I saw the Addams Family on the Road...

The sequel to 2019's animated Addams Family feature is an on-the-road exploit. As with such follow-ups as Munster Go Home!, La Cage aux Folles II and Are You Being Served? (yep, there is in fact a movie version, folks), this outing inserts Charles Addams' endearing eccentrics on foreign turf, just to see how they bounce.

The results of such fish-out-of-water efforts vary, but The Addams Family 2 (directed by Conrad Vernon, Greg Tiernan, Kevin Provolic, Laura Brouseau; and written by Ben Queen, Dan Hernandez, Benji Samit, Susanna Fogel and Mychael Danna) works darn well, for like its predecessor, the clan may prove off-the-wall, but its members aren't far removed from you and me. 

I thought the concept was commendable in the prior entry, where Pugsley had to prove his mettle, but it shines even brighter this time out, as the spry aforementioned, along with Gomez, Morticia, Fester (now with a Lovecraftian twist), Wednesday, Lurch, Itt, Kitty and Thing take a road trip in their kooky RV (while Grandmama remains home to throw a wacky party). Alas, the impulsive journey becomes tainted by a legal claim that Wednesday may have been switched at birth, with a dogged attorney and brutish henchman stalking their meandering trail on behalf of a would-be Dr. Moreau.
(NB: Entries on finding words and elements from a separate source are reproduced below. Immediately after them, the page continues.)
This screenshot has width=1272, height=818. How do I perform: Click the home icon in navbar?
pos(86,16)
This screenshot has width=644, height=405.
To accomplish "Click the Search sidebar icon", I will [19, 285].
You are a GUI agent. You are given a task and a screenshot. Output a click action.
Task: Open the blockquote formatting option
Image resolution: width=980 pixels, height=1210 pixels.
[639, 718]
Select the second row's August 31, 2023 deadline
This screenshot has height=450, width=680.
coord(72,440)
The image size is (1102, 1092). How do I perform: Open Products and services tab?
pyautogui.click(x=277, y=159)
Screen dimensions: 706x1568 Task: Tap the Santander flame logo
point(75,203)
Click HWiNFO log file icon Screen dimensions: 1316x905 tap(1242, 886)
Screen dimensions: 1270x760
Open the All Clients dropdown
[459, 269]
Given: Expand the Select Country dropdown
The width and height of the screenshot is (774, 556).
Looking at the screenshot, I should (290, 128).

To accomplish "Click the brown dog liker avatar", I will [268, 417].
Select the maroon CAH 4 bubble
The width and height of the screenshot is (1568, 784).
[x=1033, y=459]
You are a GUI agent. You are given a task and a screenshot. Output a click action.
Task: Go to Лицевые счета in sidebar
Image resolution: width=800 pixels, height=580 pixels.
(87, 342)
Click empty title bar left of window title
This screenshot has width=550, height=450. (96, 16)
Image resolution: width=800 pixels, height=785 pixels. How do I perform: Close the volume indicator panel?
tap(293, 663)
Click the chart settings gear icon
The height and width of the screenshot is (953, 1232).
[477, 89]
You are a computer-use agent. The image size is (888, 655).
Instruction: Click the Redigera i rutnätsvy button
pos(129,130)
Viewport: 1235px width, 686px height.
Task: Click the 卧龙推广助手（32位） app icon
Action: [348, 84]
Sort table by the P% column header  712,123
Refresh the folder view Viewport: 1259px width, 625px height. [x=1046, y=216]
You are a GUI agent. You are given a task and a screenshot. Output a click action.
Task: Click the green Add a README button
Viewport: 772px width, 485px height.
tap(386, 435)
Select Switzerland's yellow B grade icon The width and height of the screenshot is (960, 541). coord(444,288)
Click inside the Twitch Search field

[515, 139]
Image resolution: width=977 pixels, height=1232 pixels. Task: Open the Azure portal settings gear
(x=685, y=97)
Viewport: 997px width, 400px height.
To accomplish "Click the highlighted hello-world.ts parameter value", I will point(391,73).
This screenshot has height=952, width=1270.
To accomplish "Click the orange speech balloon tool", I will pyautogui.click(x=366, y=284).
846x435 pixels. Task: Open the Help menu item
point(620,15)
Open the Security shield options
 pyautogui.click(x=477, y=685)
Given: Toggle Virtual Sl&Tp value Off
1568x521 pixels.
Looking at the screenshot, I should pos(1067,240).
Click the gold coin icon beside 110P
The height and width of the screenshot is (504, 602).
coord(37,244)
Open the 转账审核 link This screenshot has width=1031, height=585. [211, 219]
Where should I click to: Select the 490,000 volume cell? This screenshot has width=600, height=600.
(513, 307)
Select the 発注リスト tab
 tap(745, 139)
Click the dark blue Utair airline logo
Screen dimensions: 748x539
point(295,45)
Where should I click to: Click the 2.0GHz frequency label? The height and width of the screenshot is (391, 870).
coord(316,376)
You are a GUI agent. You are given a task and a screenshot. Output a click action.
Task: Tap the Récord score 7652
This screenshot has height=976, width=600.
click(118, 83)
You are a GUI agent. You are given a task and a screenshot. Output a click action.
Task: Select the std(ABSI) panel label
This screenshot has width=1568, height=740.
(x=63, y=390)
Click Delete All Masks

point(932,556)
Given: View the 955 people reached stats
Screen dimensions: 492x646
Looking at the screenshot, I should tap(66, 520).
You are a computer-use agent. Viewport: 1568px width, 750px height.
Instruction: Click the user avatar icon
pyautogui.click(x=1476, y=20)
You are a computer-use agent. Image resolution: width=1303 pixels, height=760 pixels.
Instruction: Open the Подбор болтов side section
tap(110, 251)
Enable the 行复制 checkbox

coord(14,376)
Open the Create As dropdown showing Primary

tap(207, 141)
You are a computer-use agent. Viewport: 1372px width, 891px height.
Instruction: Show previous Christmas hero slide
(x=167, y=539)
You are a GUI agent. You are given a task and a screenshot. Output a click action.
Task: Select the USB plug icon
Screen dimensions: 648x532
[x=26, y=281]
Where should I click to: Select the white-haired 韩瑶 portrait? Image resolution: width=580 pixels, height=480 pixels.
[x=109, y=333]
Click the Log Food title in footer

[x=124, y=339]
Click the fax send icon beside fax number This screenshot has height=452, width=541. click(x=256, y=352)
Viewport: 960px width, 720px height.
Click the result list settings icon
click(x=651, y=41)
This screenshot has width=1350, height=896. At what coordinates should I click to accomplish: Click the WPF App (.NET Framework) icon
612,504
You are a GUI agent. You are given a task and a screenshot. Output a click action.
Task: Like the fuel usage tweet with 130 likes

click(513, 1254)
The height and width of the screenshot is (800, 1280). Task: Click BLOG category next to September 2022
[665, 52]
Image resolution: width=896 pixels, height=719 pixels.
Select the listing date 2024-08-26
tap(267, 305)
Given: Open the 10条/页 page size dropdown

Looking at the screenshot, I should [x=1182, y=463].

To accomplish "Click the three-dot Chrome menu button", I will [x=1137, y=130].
Their travels includes Niagara Falls, the Grand Canyon, Miami, San Antonio, Death Valley, Sausalito and Sleepy Hollow. 

At each stop, they meet diverse people, some nice and some not so (in particular the vapid gals Pugsley dares to impress). The Addams' exchanges with these individuals remind us that we're all spiritual brothers and sisters in the end: our nation's shared strand.   

Addams Family 2 isn't Kerouac, but its humble heart presents the same, salty exploration: a colorful trek that can make one giggle (Lurch's rendition of "I Will Survive" in a biker bar is a genuine hoot) and at the same time demonstrate that tolerance can stem from any corner of win-or-lose life. That's a lesson folks these days should embrace. Let's hope some of the closed-minded who pretend to be open-minded give this one a spin. Maybe, just maybe, its honorable message will resonate.